● **Brief**: Convert the lines in the entries below into a Markdown table with the columns "Row" and "Line," leaving out any blank lines. Start at the line that contains "Task: Click the blue Continue button" and stop after the line that contains "pyautogui.click(x=40, y=107)".

● **Dataset extract**:
★ ★ ★ ★ ★ ★ ★

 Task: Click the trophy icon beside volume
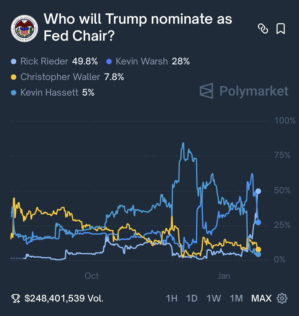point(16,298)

★ ★ ★ ★ ★ ★ ★

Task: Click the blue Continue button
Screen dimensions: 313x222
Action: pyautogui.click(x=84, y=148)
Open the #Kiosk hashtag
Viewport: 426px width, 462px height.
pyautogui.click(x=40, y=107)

★ ★ ★ ★ ★ ★ ★

● **The result**:
| Row | Line |
|---|---|
| 1 | Task: Click the blue Continue button |
| 2 | Screen dimensions: 313x222 |
| 3 | Action: pyautogui.click(x=84, y=148) |
| 4 | Open the #Kiosk hashtag |
| 5 | Viewport: 426px width, 462px height. |
| 6 | pyautogui.click(x=40, y=107) |